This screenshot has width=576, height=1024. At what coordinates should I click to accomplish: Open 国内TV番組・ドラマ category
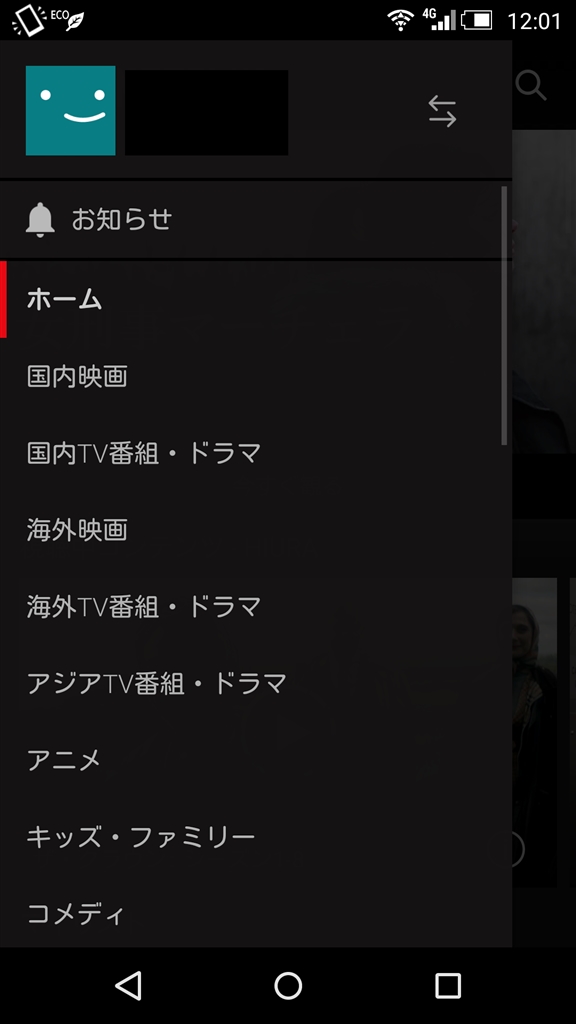click(x=256, y=453)
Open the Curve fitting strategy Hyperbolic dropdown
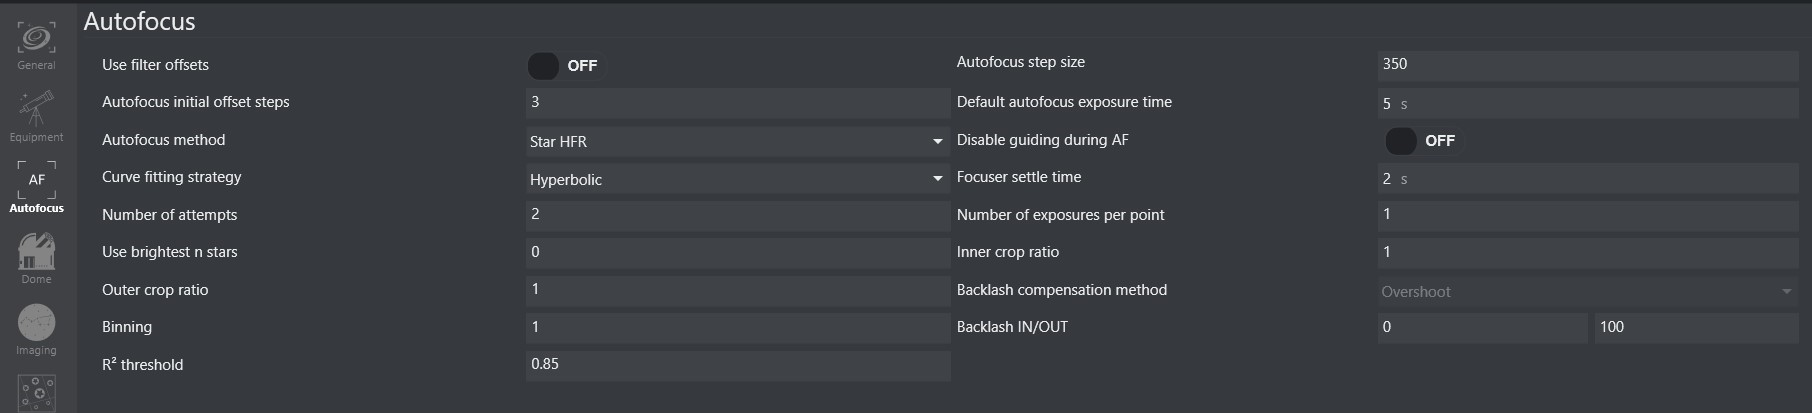Image resolution: width=1812 pixels, height=413 pixels. click(x=738, y=179)
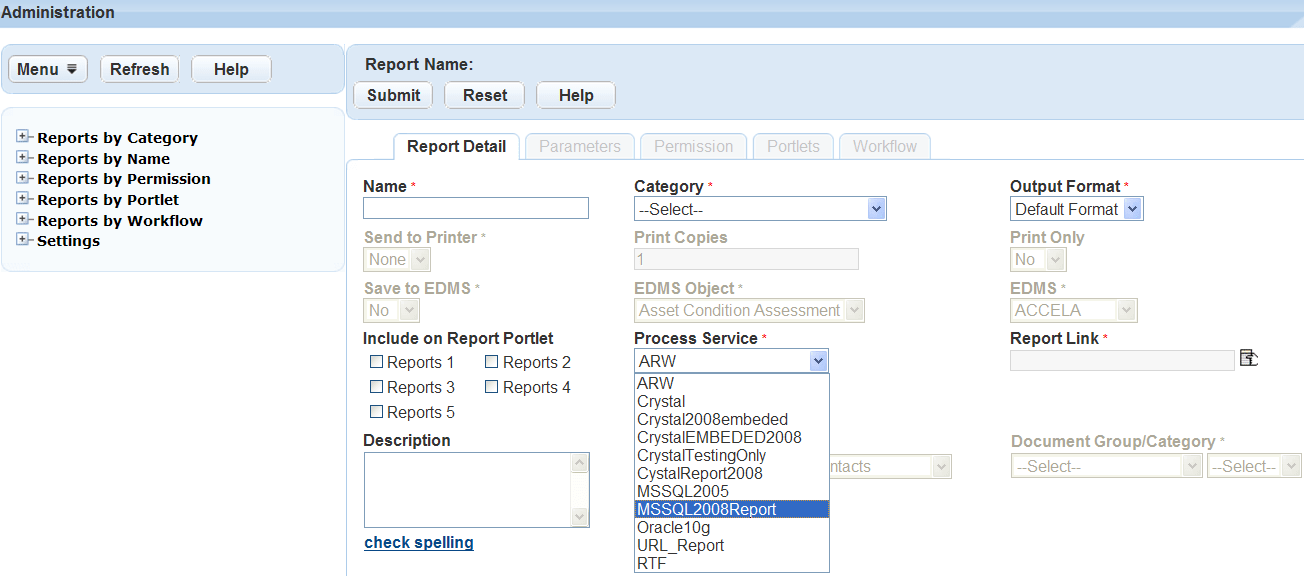Click the check spelling link
The height and width of the screenshot is (576, 1304).
(x=419, y=542)
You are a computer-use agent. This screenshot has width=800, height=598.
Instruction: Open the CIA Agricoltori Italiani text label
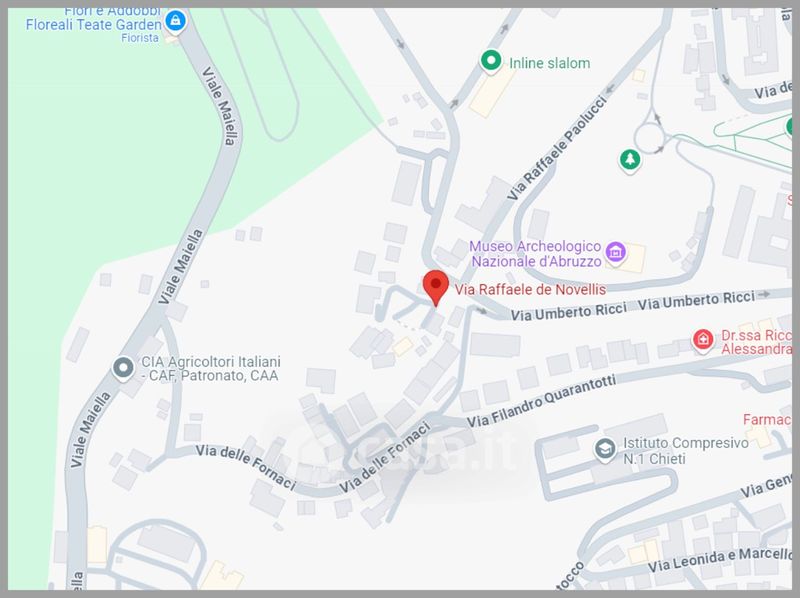click(211, 369)
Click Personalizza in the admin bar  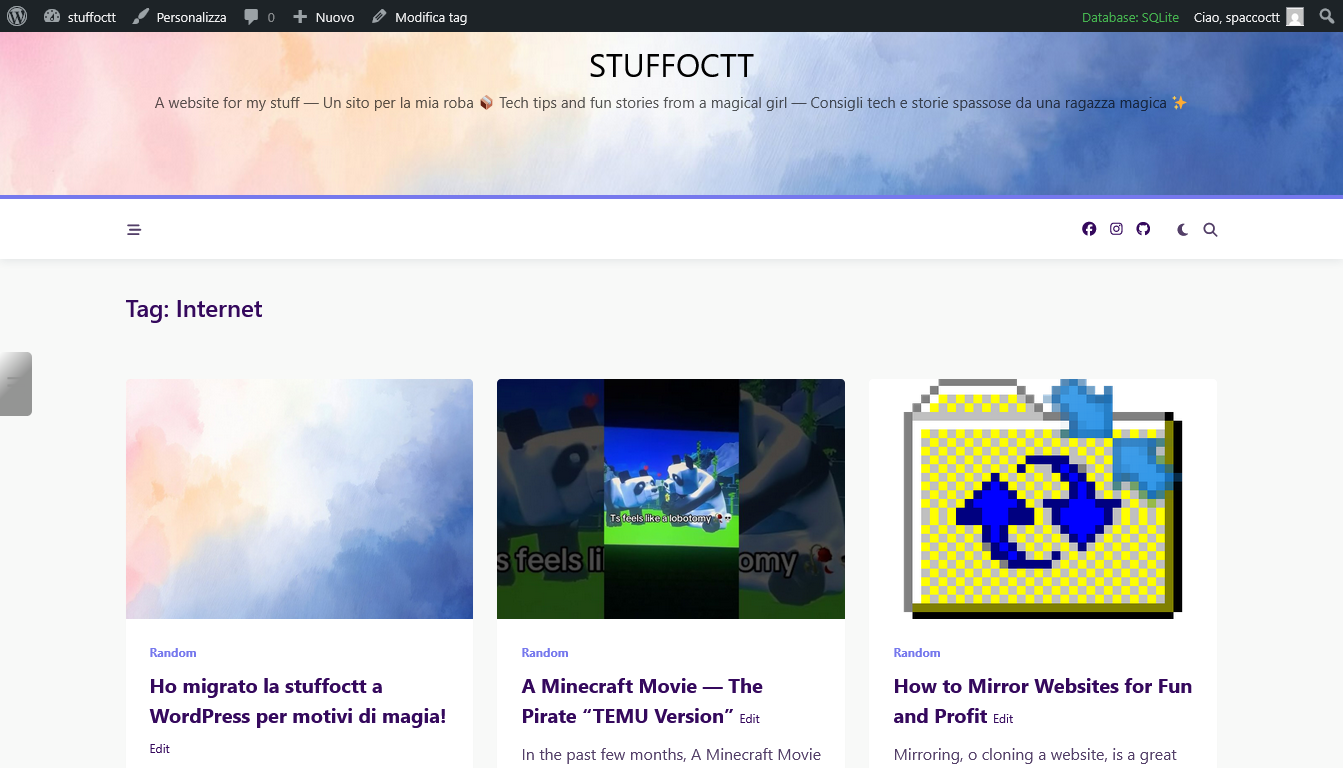point(180,17)
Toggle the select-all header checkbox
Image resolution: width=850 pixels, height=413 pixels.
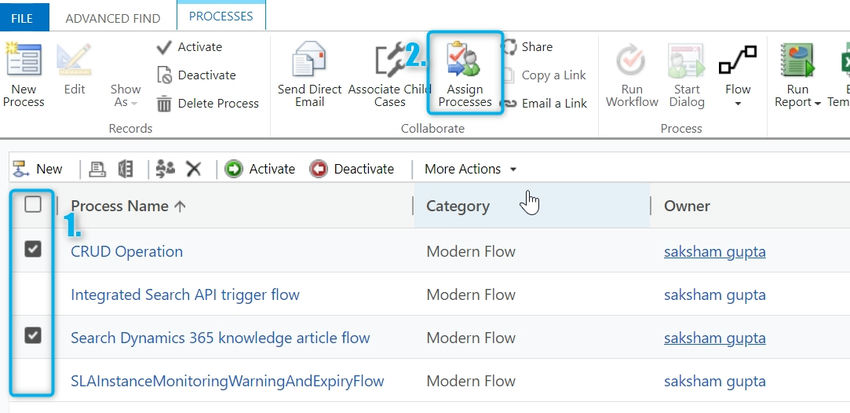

Task directions. Copy the lines from the line that contains "Toggle the select-all header checkbox" through the end of the records, exactly and with nothing added; leave the pictures out.

Response.
Toggle the select-all header checkbox
Image resolution: width=850 pixels, height=413 pixels.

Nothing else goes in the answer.